Bringing Out the Best in One Another

“Because of you, I can feel myself slowly but surely
becoming the me I have always dreamed of being.”

- Tyler Knott Gregson
 

Although we may read the quote above and think it’s something only felt between the two main characters of a romance film, research has actually found this to be a true experience known as the Michelangelo Phenomenon. This model suggests that close partners bring out the best in each other through a process of promoting one another’s ideal self goals, sculpting one another’s selves and shaping one another into the best versions of themselves (Rusbult, Finkel, Kumashiro, 2009).

The fact is that we all have ideal selves, selves that embody dreams, aspirations, and characteristics we wish to acquire. In fact, it is these ideal selves that give us direction and propel our desire to grow in order to reach our potential and become who we have always dreamed of being (Rusbult et al., 2009). The process of reaching our aspirations is very relational in nature; in other words, interpersonal experiences and relationships support us in shaping ourselves such that we interact with others in ways that respond to our needs and expectations. Furthermore, when we affirm one another and move toward our ideal selves, evidence suggests that we experience greater levels of well-being, life satisfaction, and even psychological health. Additionally, with an ally in the process, we also experience greater levels of partner well-being, adjustment, and persistence.

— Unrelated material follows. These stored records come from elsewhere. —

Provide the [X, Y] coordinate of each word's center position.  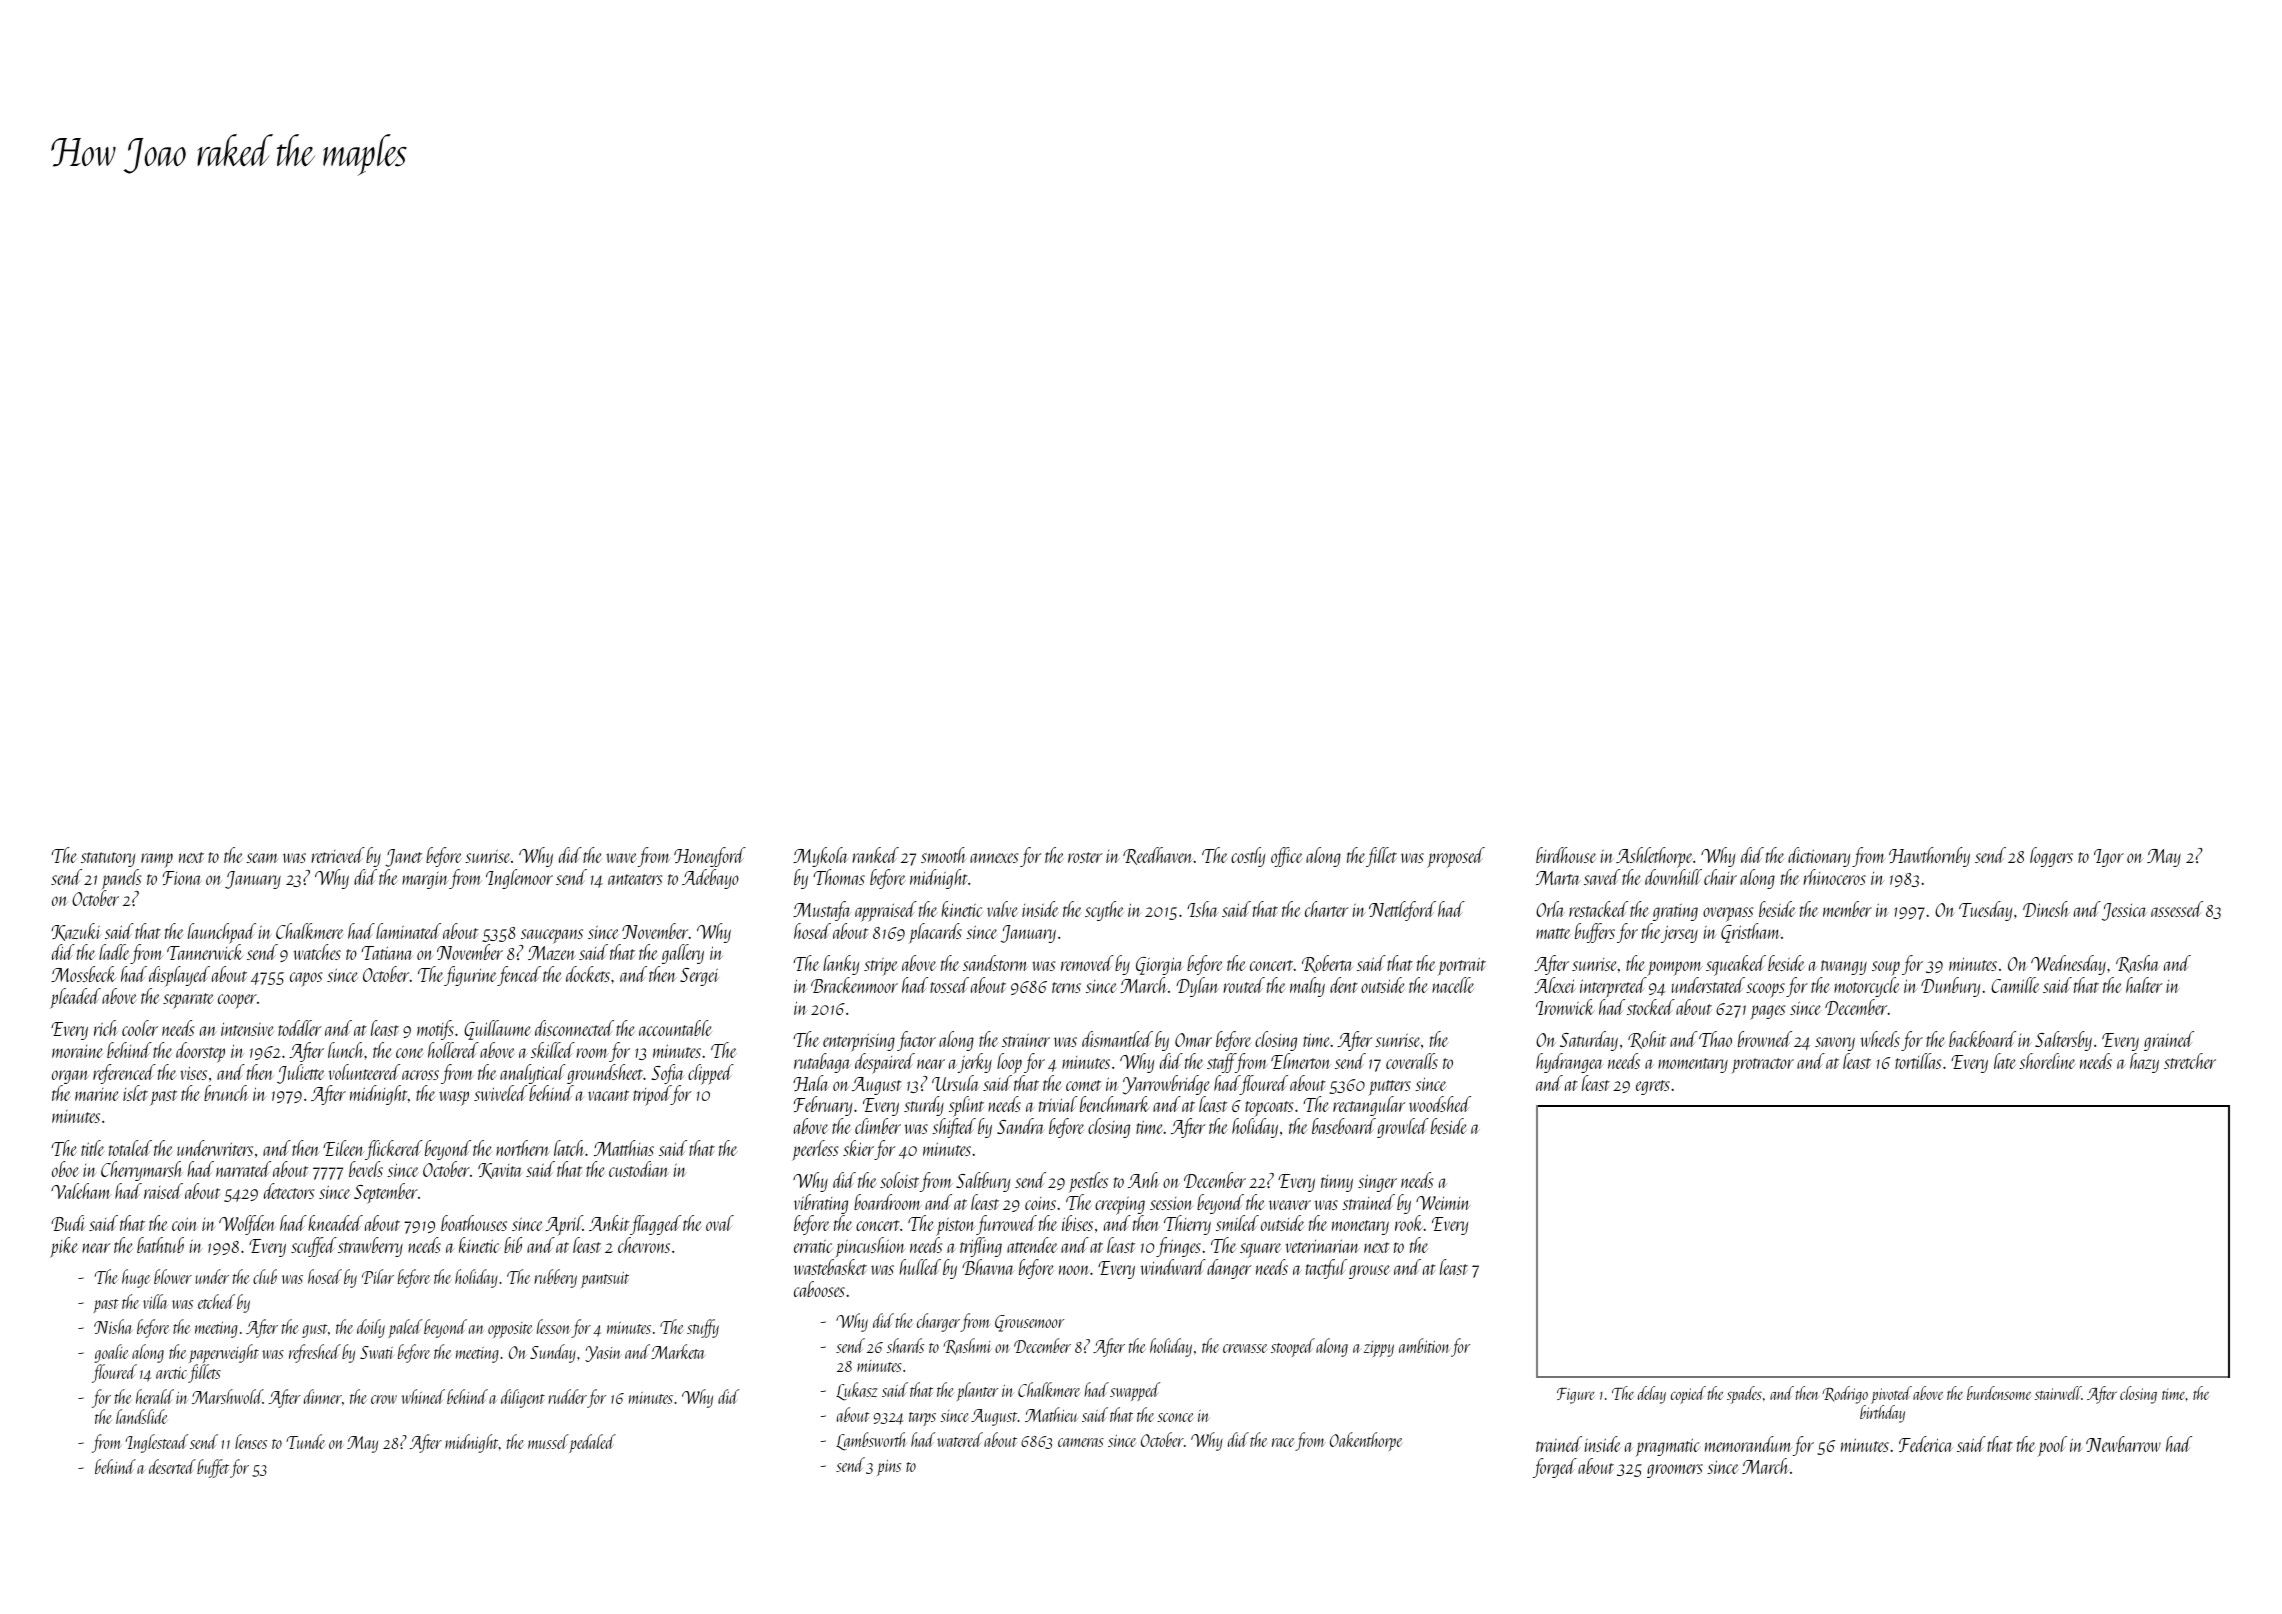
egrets [1653, 1087]
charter [1326, 909]
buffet [213, 1468]
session [1171, 1203]
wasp [454, 1098]
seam [262, 858]
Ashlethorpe [1654, 857]
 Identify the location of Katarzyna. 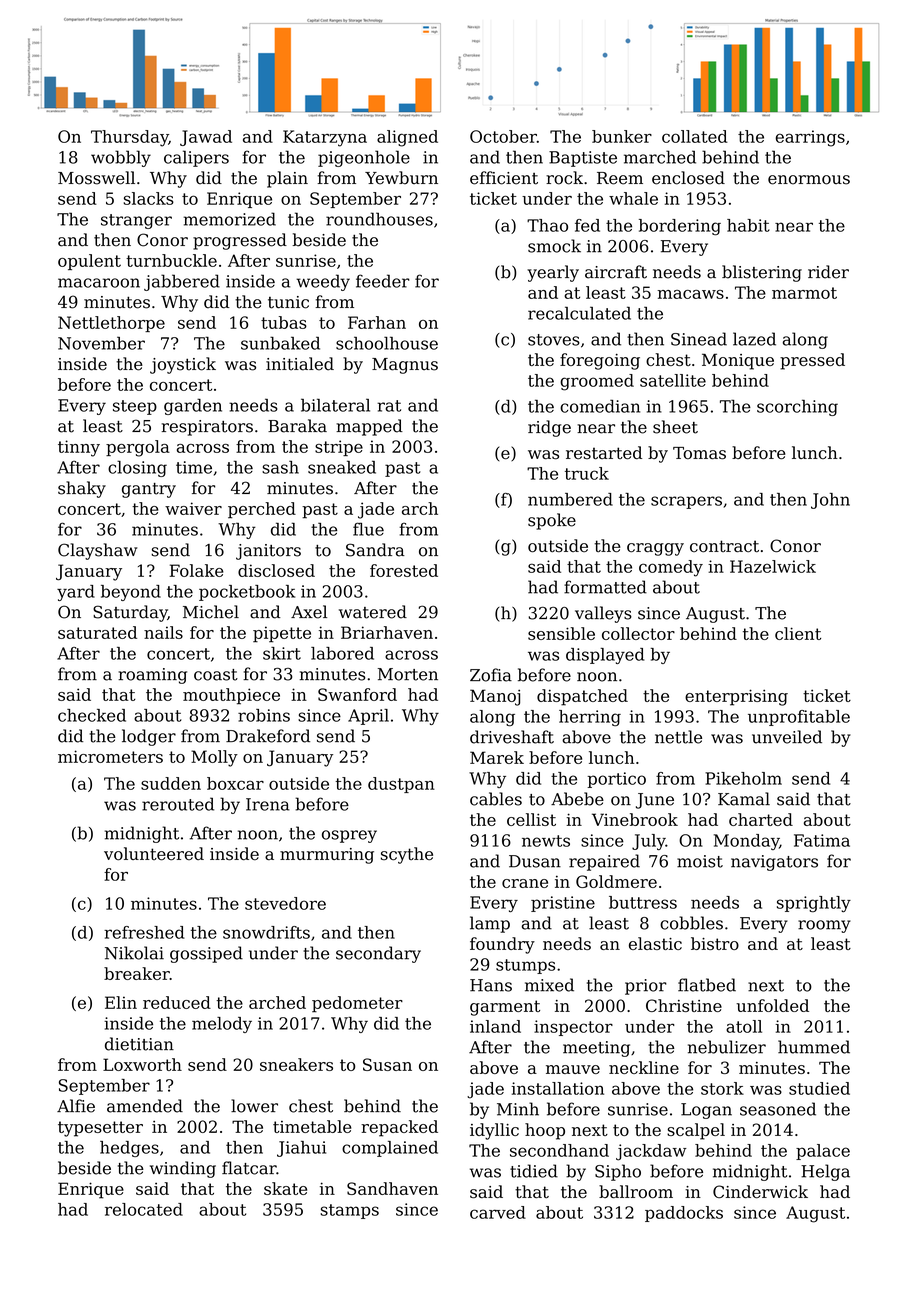
(325, 138).
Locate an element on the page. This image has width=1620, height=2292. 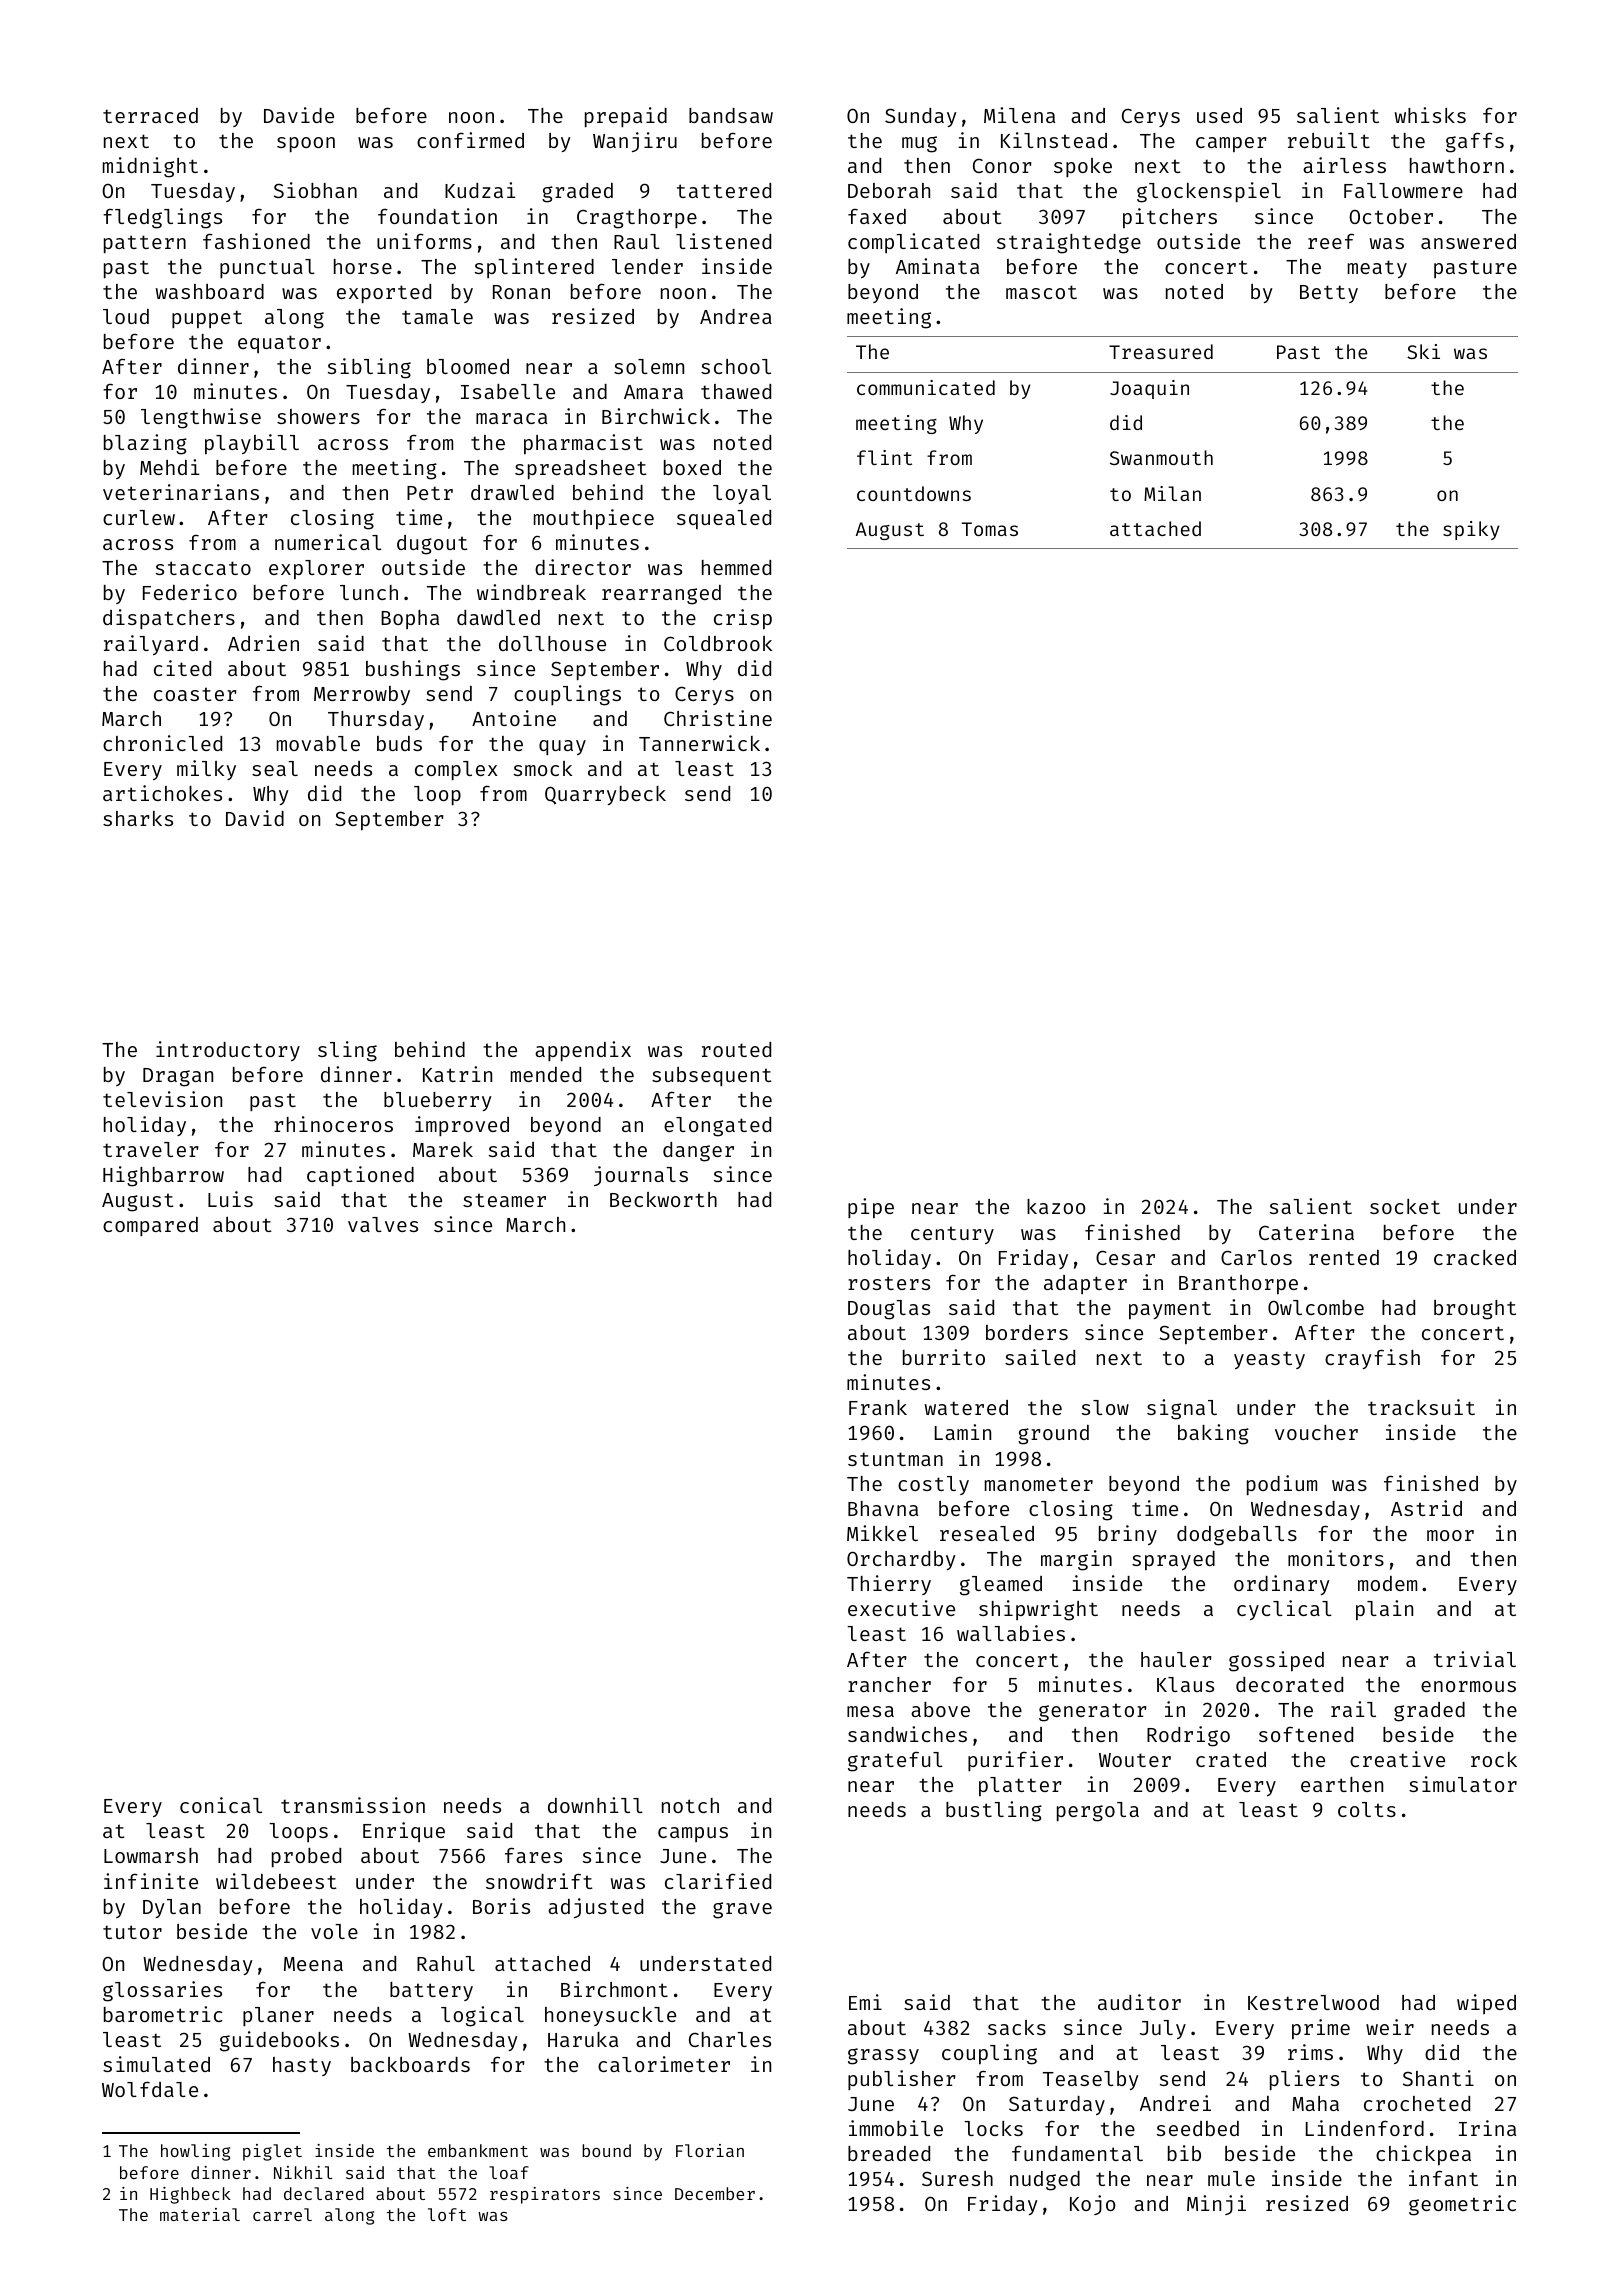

Although the Michelangelo Phenomenon is most often associated with close partners, it can also be seen in the context of workplace relationships. Knowing that “growth striving is a primary human motive,” it is safe to say that even within the workplace, we are striving to grow, develop, and reach an ideal self - whether through acquiring a new skill-set or getting promoted to the C-suite level of the organization (Rusbult et al., 2009, p. 306). In this way, whether we’re CEOs, managers, subordinates, or teammates, there will always be an ideal we’re striving to achieve and someone who can support us in the process. At the same time, the person providing the support will also be striving for an ideal of their own. According to the Michelangelo Phenomenon, the process of achieving our goals and becoming our best selves can be optimized through the relationships we have at work with others.

So, what can you do to bring the Michelangelo Phenomenon to life?

  • First, think of someone with whom you have a positive relationship characterized by frequent interactions, trust, mutual dependency, and benevolence. You must understand not only each other's’ ideal selves and goal pursuits, but also each other's’ current selves, comprised of strengths and weaknesses.
  • Second, have a conversation about what possibilities are present, where you each see room for growth for yourselves and each other, and what pathways are present to reaching your ideal selves. This requires each of you to be open to giving and receiving feedback.
  • Third, affirm each other’s ideal selves by recognizing progress in goal achievement while also verifying each other’s actual selves and understanding what current characteristics each of you possesses that can be used to achieve your ideal self goals (Rusbult et al., 2009).

A professor once told me that as a manager, the most important conversation you can have with your employee is one in which you discuss what job they want next. As shocking as this thought initially was, I think it brings the Michelangelo Phenomenon to life by acknowledging the importance of knowing what the people around you are striving to achieve, who they are aspiring to be, and how you can support them in becoming who they’ve always dreamed of becoming. This not only shows your care and concern for the other person, but also shows that you are willing to provide opportunities for growth and development that each of us innately seek.

 

References

Rusbult, C. E., Finkel, E. J., & Kumashiro, M. (2009). The michelangelo phenomenon. Current Directions in Psychological Science, 18(6), 305-309.